As this was the first time that a New England university had conferred an honorary degree upon a Negro, it was the occasion of much newspaper comment throughout the country. A correspondent of a New York Paper said:—
When the name of Booker T. Washington was called, and he arose to acknowledge and accept, there was such an outburst of applause as greeted no other name except that of the popular soldier patriot, General Miles. The applause was not studied and stiff, sympathetic and condoling; it was enthusiasm and admiration. Every part of the audience from pit to gallery joined in, and a glow covered the cheeks of those around me, proving sincere appreciation of the rising struggle of an ex-slave and the work he has accomplished for his race.
A Boston paper said, editorially:—
In conferring the honorary degree of Master of Arts upon the Principal of Tuskegee Institute, Harvard University has honoured itself as well as the object of this distinction. The work which Professor Booker T. Washington has accomplished for the education, good citizenship, and popular enlightenment in his chosen field of labour in the South entitles him to rank with our national benefactors. The university which can claim him on its list of sons, whether in regular course or honoris causa, may be proud.
It has been mentioned that Mr. Washington is the first of his race to receive an honorary degree from a New England university. This, in itself, is a distinction. But the degree was not conferred because Mr. Washington is a coloured man, or because he was born in slavery, but because he has shown, by his work for the elevation of the people of the Black Belt of the South, a genius and a broad humanity which count for greatness in any man, whether his skin be white or black.
Another Boston paper said:—
It is Harvard which, first among New England colleges, confers an honorary degree upon a black man. No one who has followed the history of Tuskegee and its work can fail to admire the courage, persistence, and splendid common sense of Booker T. Washington.
Well may Harvard honour the ex-slave, the value of whose services, alike to his race and country, only the future can estimate.

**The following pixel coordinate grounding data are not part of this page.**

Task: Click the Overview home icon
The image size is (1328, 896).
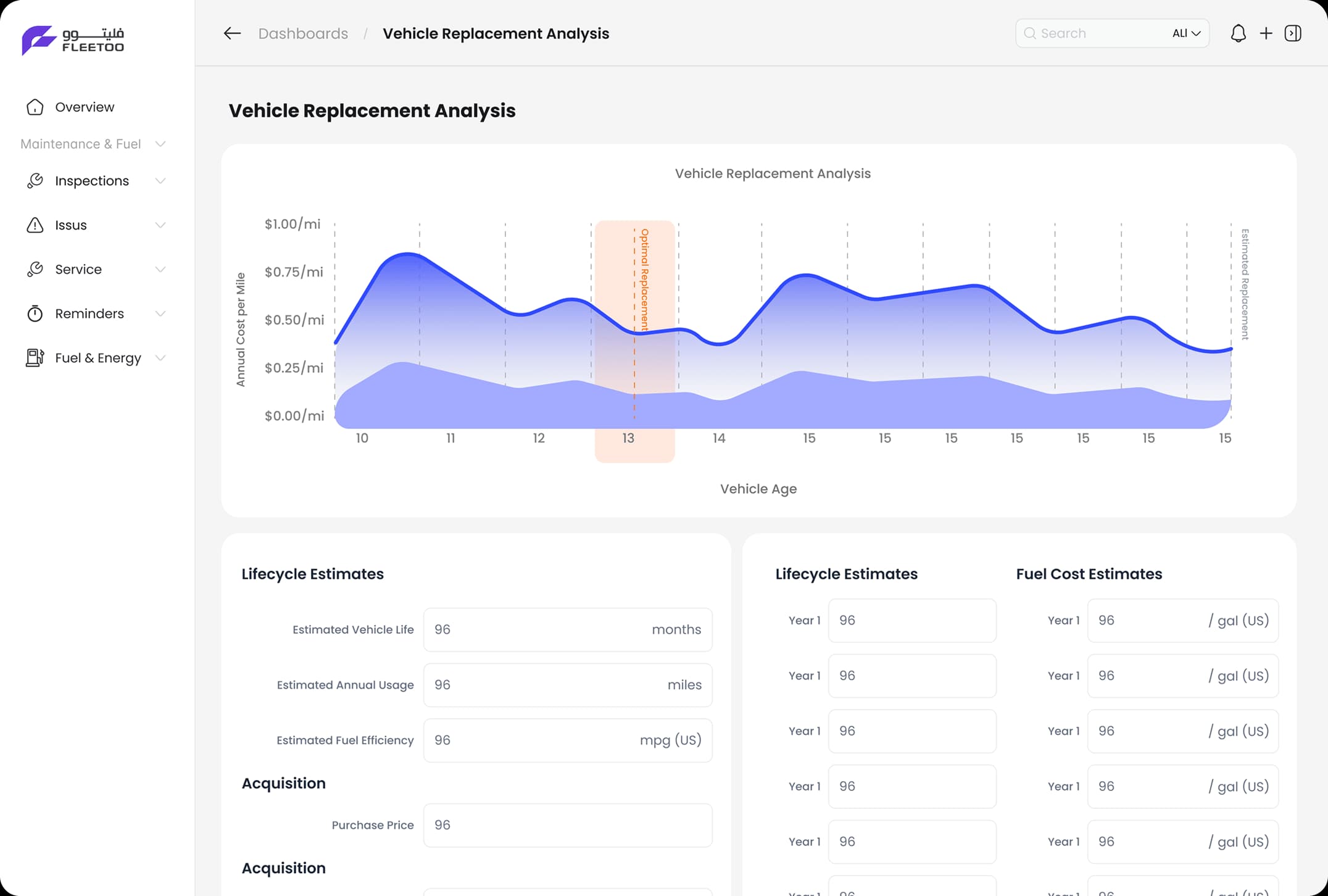Action: (35, 107)
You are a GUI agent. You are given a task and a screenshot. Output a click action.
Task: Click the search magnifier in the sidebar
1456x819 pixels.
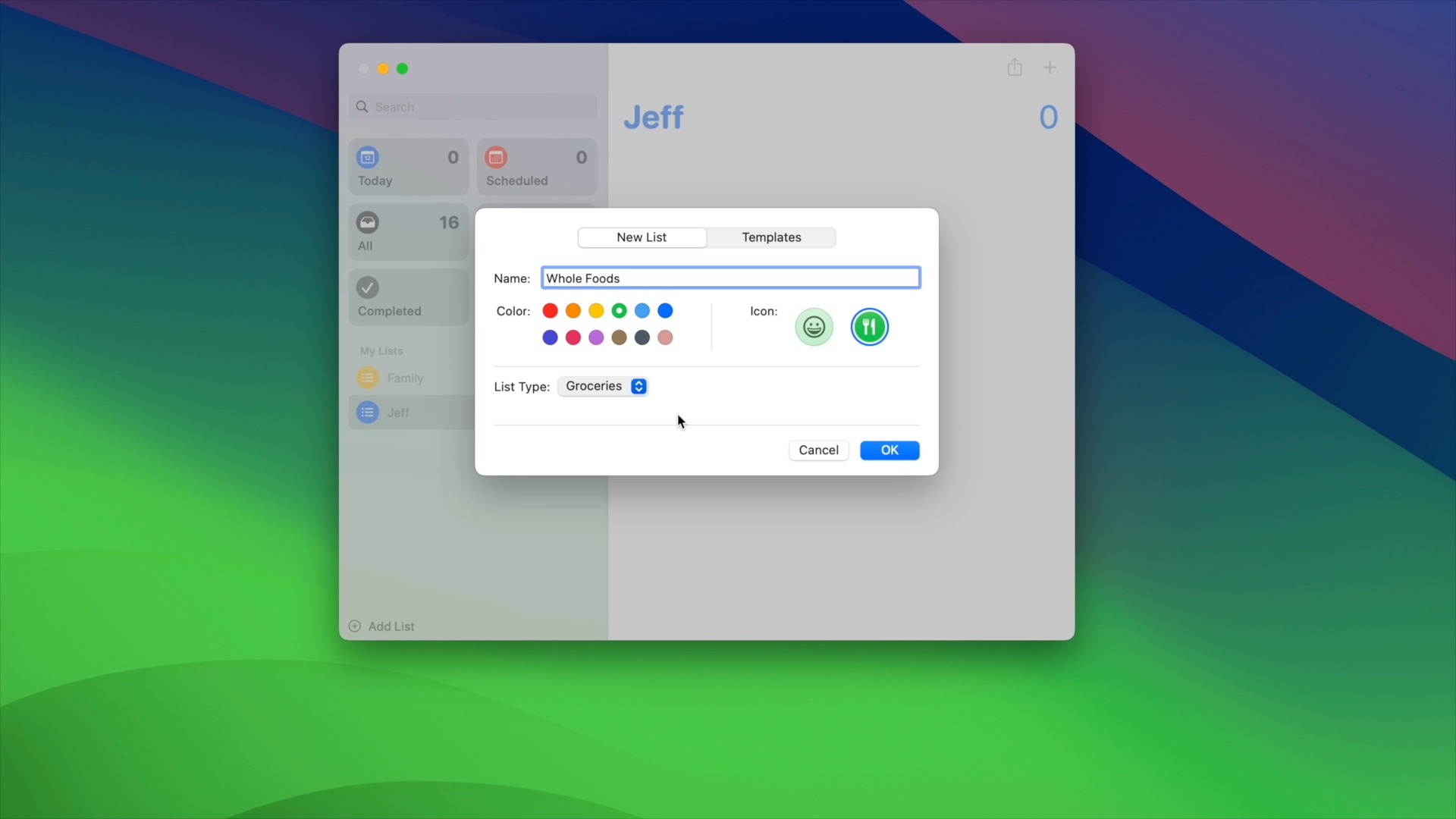[x=362, y=106]
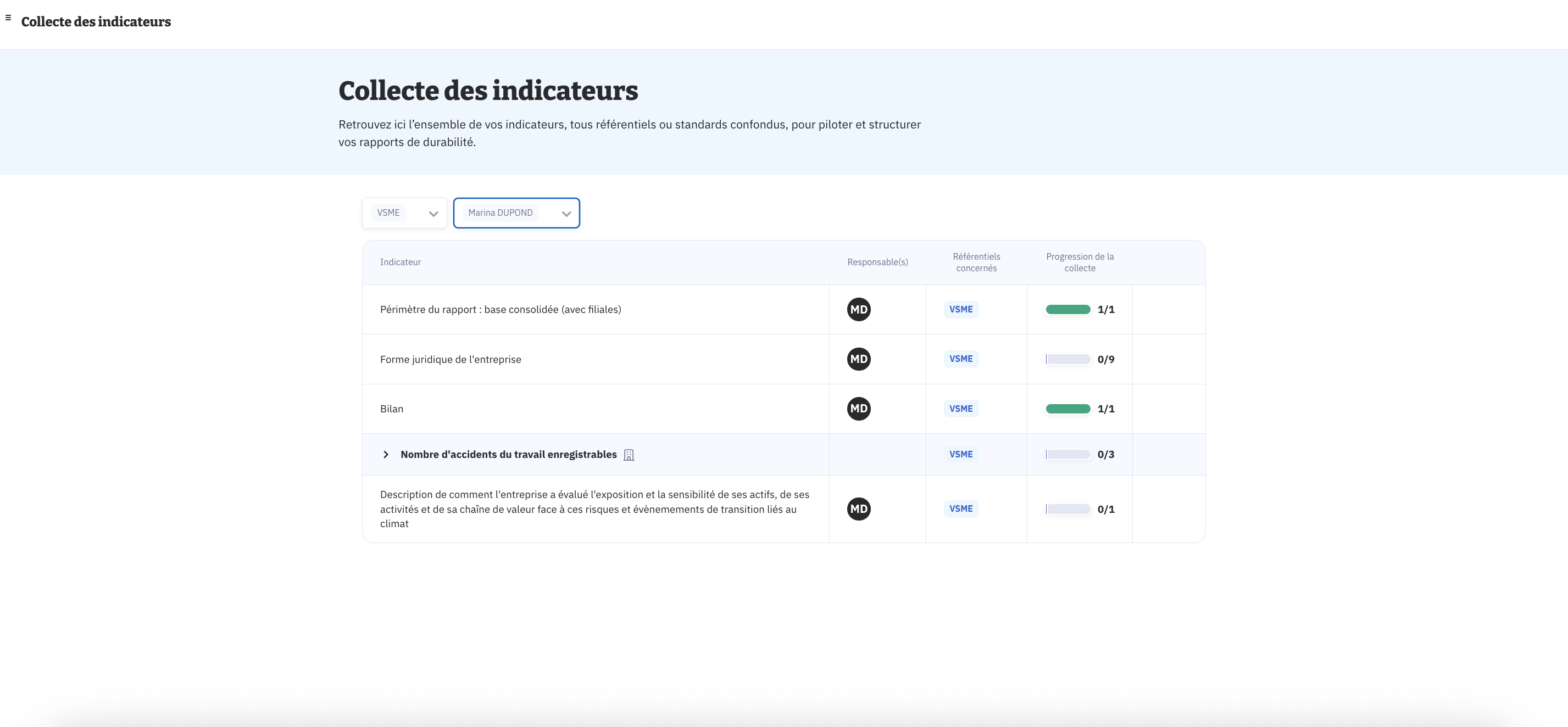Click the green 1/1 Périmètre progress bar
This screenshot has height=727, width=1568.
click(1067, 310)
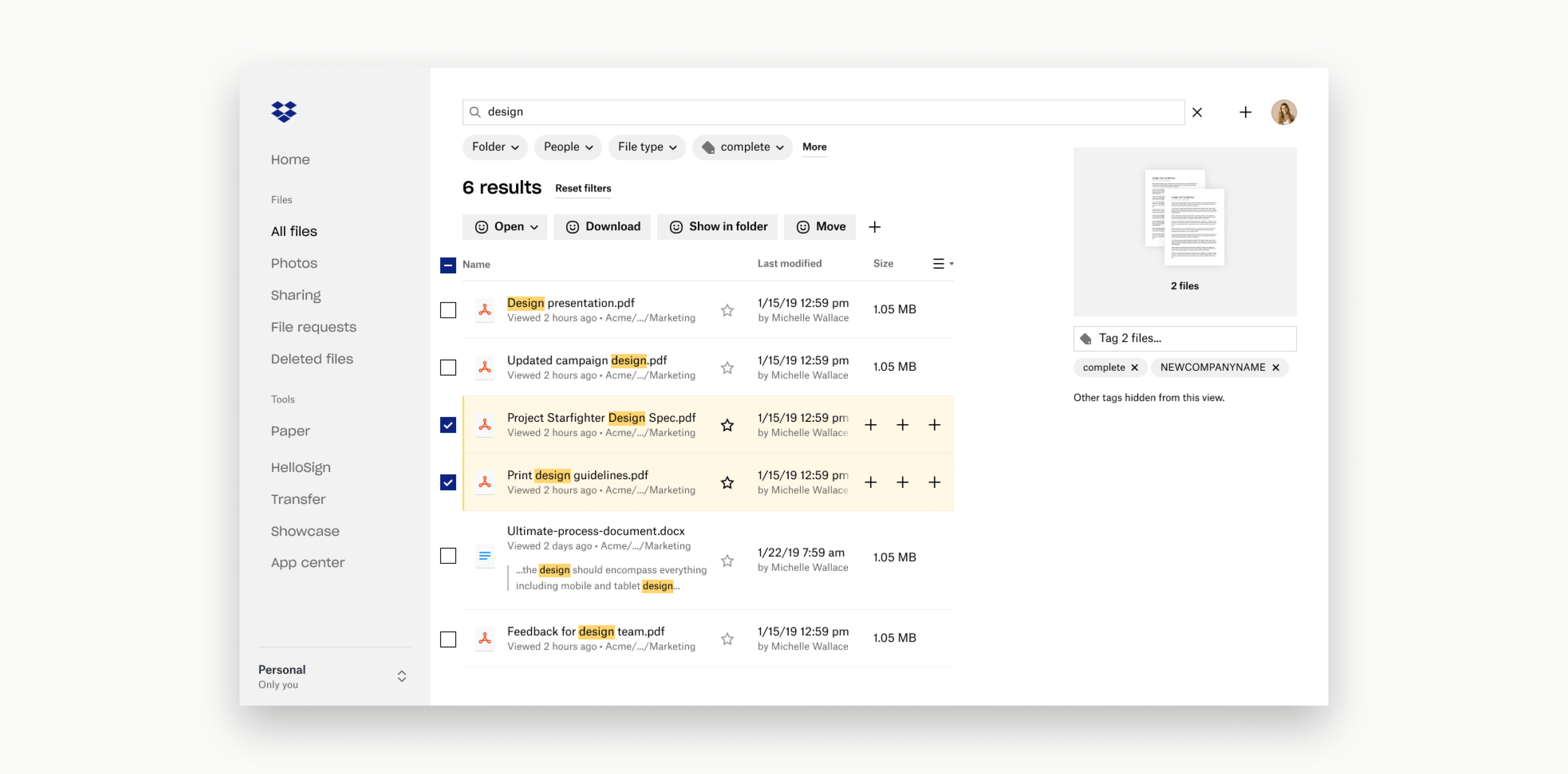Click plus icon next to Move button
The image size is (1568, 774).
coord(874,227)
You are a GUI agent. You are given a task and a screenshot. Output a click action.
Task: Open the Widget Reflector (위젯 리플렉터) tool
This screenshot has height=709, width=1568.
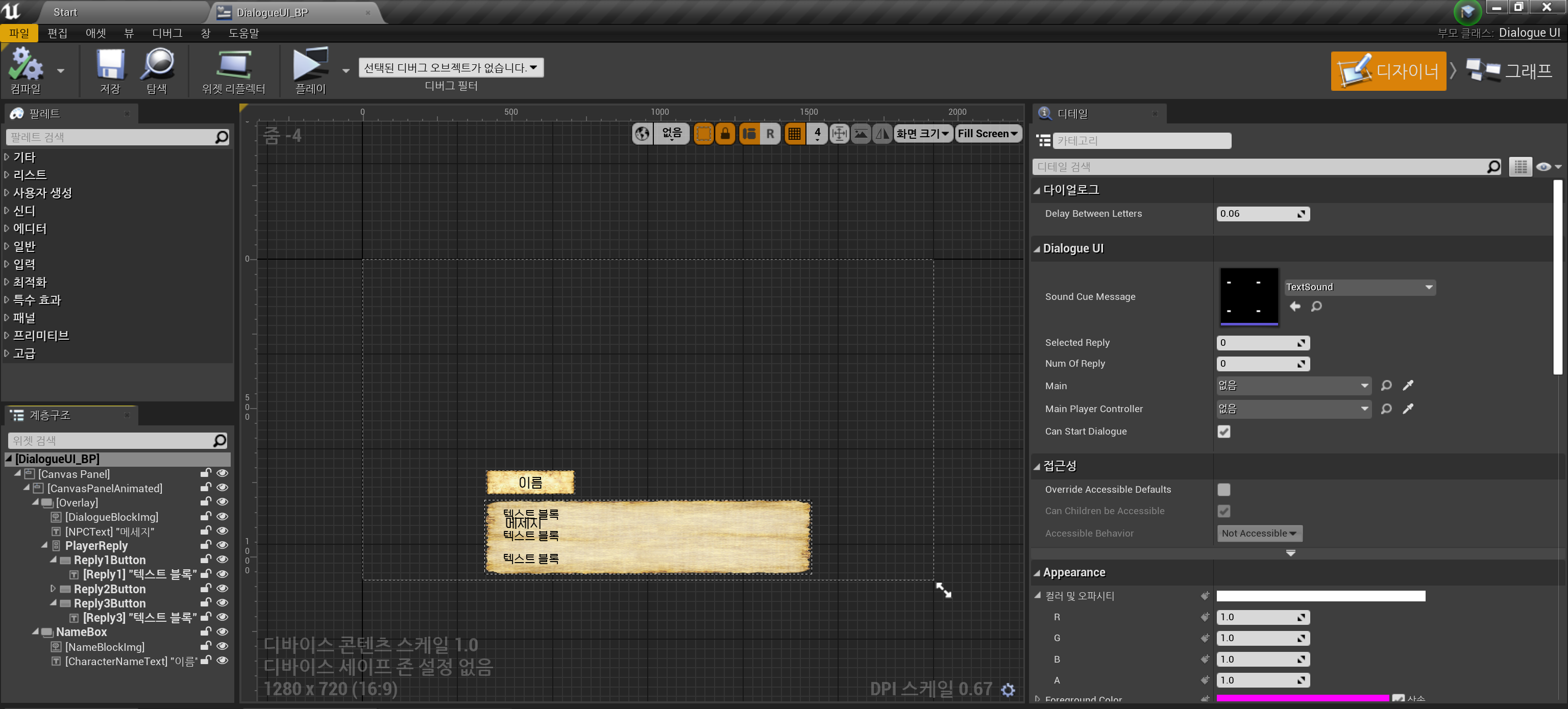click(x=233, y=64)
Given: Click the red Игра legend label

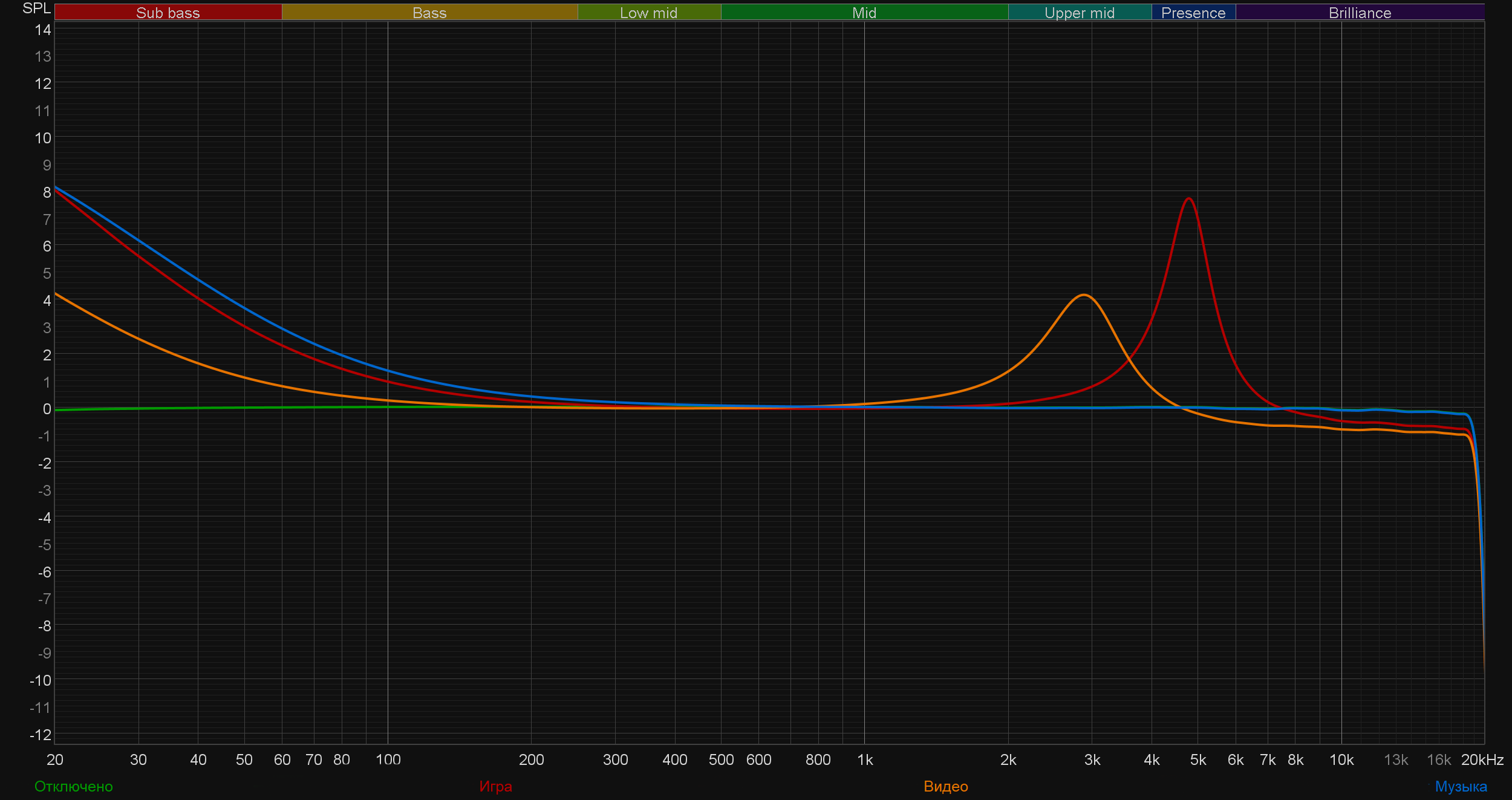Looking at the screenshot, I should (495, 786).
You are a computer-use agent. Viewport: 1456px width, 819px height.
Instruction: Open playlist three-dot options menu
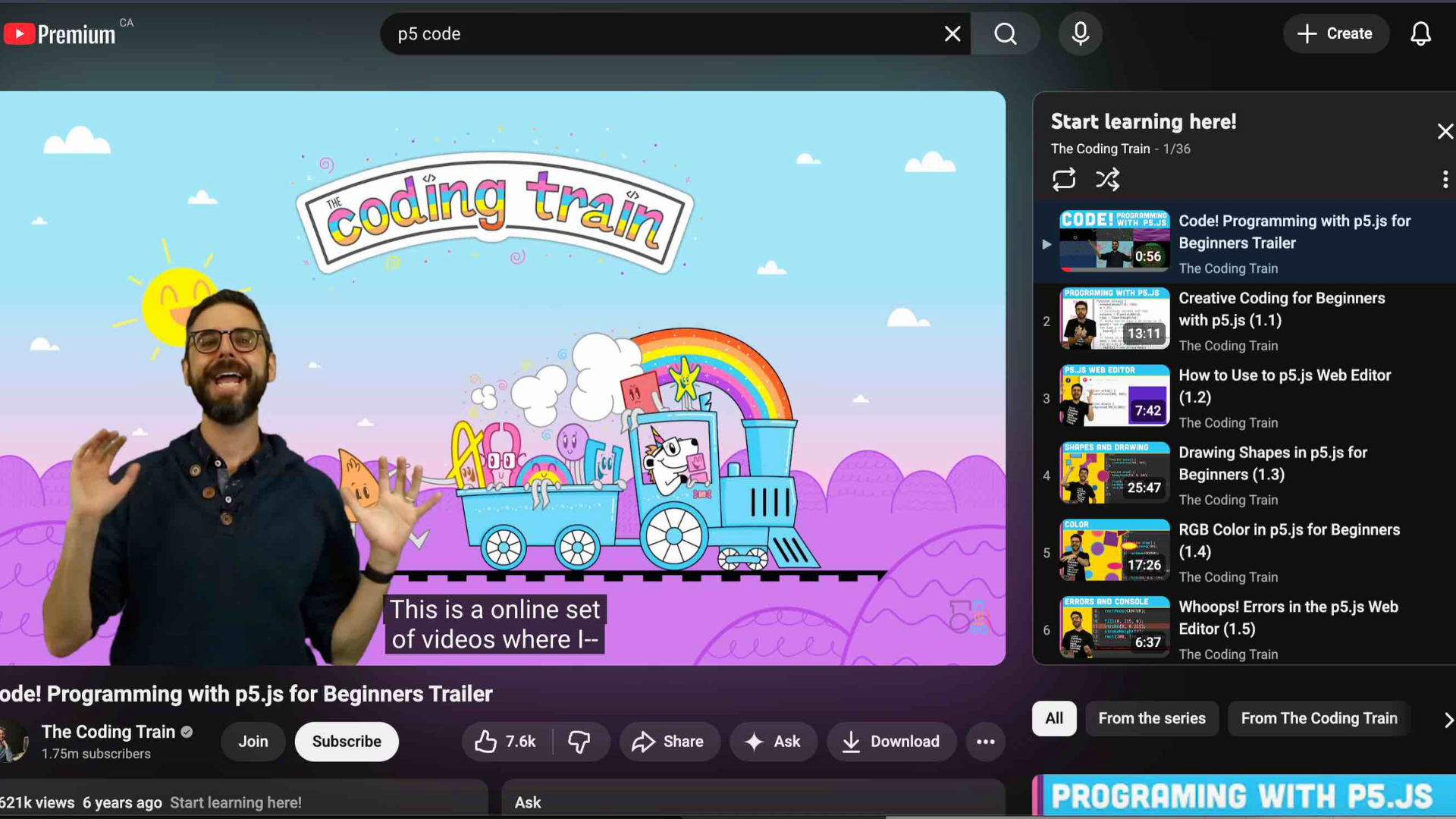1445,179
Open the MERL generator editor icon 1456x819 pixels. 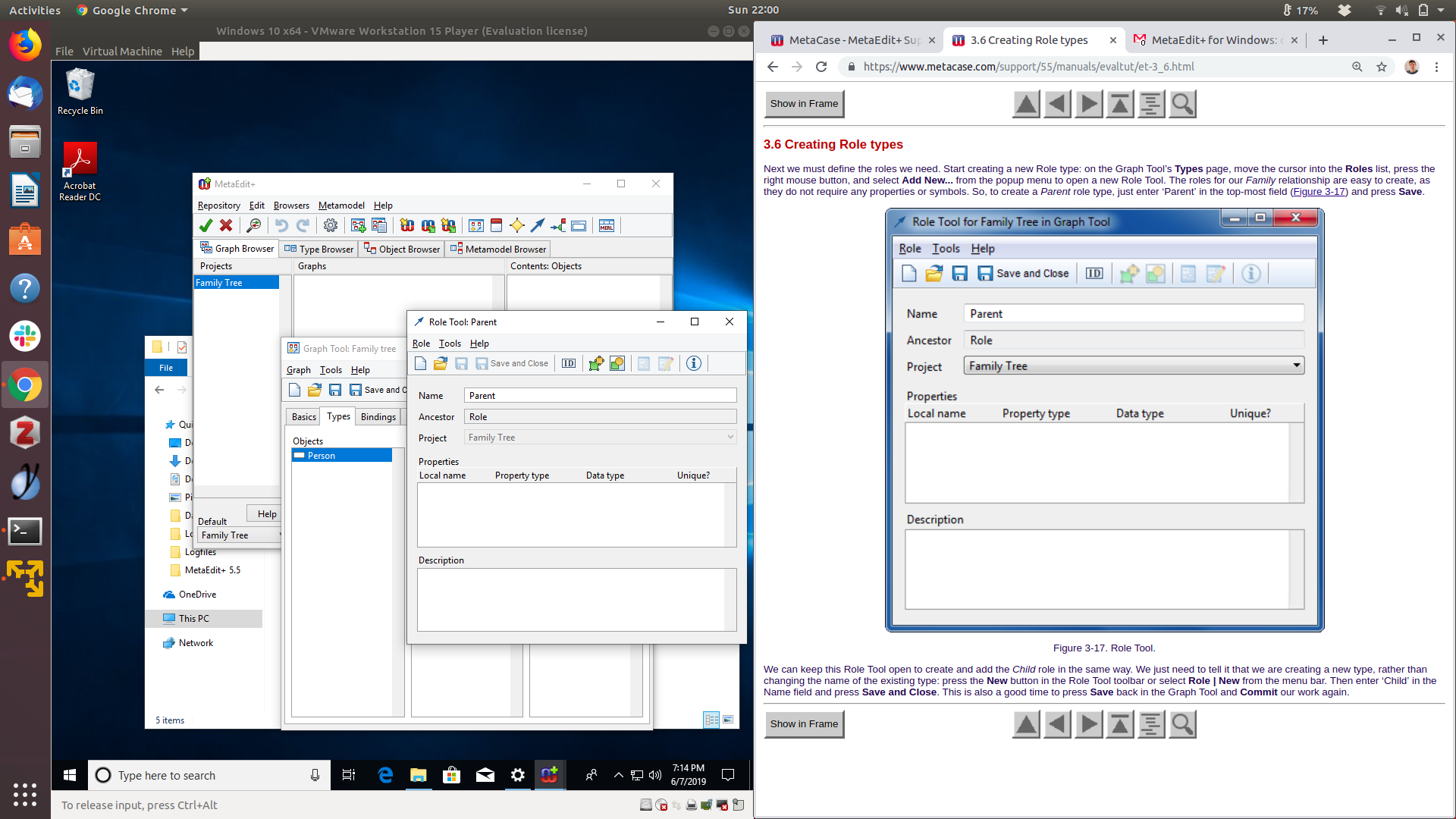[607, 225]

The correspondent of the New York Times wrote:—
All the speeches were enthusiastically received, but the coloured man carried off the oratorical honours, and the applause which broke out when he had finished was vociferous and long-continued.
Soon after I began work at Tuskegee I formed a resolution, in the secret of my heart, that I would try to build up a school that would be of so much service to the country that the President of the United States would one day come to see it. This was, I confess, rather a bold resolution, and for a number of years I kept it hidden in my own thoughts, not daring to share it with any one.
In November, 1897, I made the first move in this direction, and that was in securing a visit from a member of President McKinley’s Cabinet, the Hon. James Wilson, Secretary of Agriculture. He came to deliver an address at the formal opening of the Slater-Armstrong Agricultural Building, our first large building to be used for the purpose of giving training to our students in agriculture and kindred branches.